▶ Work to complete:
1 – Translate this sentence from the piercing care text into Spanish: "Also, avoid ointments and ear care solutions, as they tend to clog pores or irritate the site of the piercing."
2 – Rewrite the piercing care text between "- Never use hydrogen" and "it take longer.", inclusive, replacing "hydrogen peroxide" with "bleach".

▶ Given text:
+---+

As for cleaning and caring for your new piercing, I recommend doing the following twice daily (once when you wake up and once before you go to bed):
- Wash your hands thoroughly (to prevent contamination of your jewelry) then use a damp cotton ball to clean around your piercing. Wipe away any dirt or anything else that has accumulated around the piercing.
- Rub liquid soap with your fingers around the site of the piercing and rub it on the piece of jewelry as well.
- Rinse the jewelry and the piercing site with warm water to remove all of the soap.
- Dry your piercing with a paper towel
Things to note:
- Never use a hand towel to clean or dry your piercing or your jewelry, as these can harbor germs. By using something disposable, such as a paper towel, you help prevent infecting the site of your piercing as it heals.
- Never rotate the jewelry when cleaning it or wearing it. All this does is introduce the risk of rotating bacteria under your skin where it will cause a very painful infection. The part that's inside your ear will stay germ free if it never sees the outside of your body. Also, it does little to help the healing process, so while some will recommend turning the jewelry I highly recommend against it.
Remember, it will take three months to a year for the piercing to heal Yes, it's a bit of a process, but once it becomes a part of your routine you won't mind it, and when your piercing is finally healed you will never need to do this again. Also, the healing will take place much quicker if you follow this routine as it will allow the ear to heal naturally, with no intruduction of bacteria to complicate the process.
Two things most people don't know:
- Never use any product containing rubbing alcohol (AKA isopropyl alcohol) to cleanse the piercing, as it will dry the skin and irritate the piercing. It could also cause an infection.
- Never use hydrogen peroxide to clean your piercing. though it seems like a good idea, as it kills bacteria, it also kills the white cells that participate in the healing process, making it take longer.
- Also, avoid ointments and ear care solutions, as they tend to clog pores or irritate the site of the piercing.
Just go with the cleaning method I prescribed above and you should be all right.
An Addendum From Brat
One of my readers, by the name of Brat, has offered some very good info! Here it is:
"A Very Informative article, Yoshi! I would like to add though, that the Saline Solution for contacts is A) pre-sterilized and B) actually quite comforting to a slightly irritated ear piercing, mainly because the ph is already balanced and it's made with the proper amount of saline to complement the human body. I happen to find quite a few piercings attractive, and just recently pierced my 11 yr old sons ears. He's borrowing my 14g captive balls. Thank you for researching this info and sharing it with us."
We all learn something new everyday day! Thanks Brat! :)
How Much Does an Industrial Piercing Typically Cost?

+---+

▶ Study material:
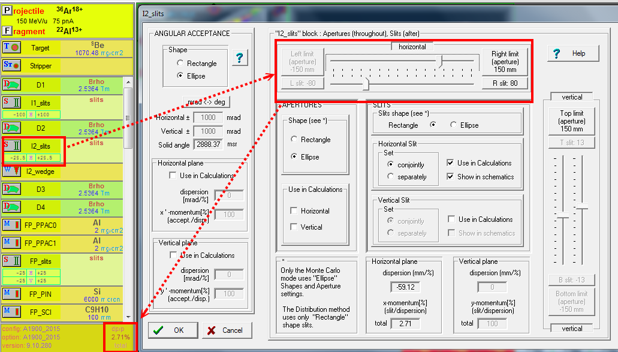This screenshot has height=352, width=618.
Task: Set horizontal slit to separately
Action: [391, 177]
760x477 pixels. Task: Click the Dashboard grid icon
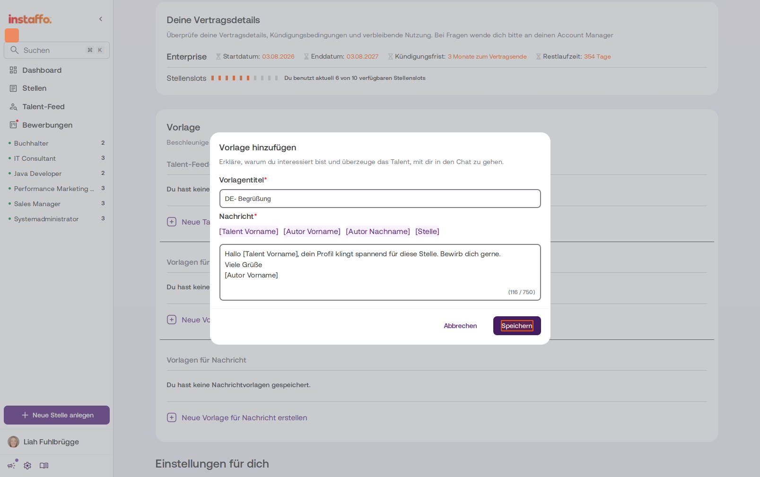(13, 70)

+---+

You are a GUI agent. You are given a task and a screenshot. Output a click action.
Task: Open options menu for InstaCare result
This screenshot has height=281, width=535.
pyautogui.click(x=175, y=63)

+---+

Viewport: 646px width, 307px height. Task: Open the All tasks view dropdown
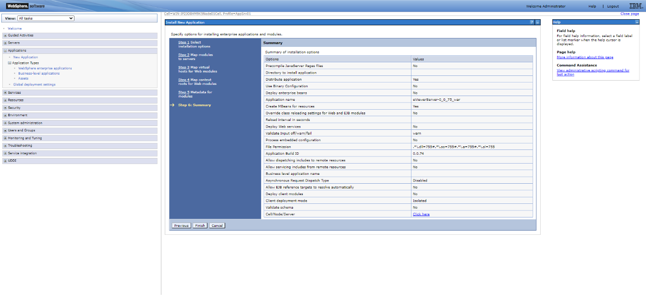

+---+

▶ Solutions for each task:
1 – Además, evite los ungüentos y las soluciones para el cuidado de los oídos, ya que tienden a obstruir los poros o a irritar la zona de la perforación.

2 –
- Never use bleach to clean your piercing. though it seems like a good idea, as it kills bacteria, it also kills the white cells that participate in the healing process, making it take longer.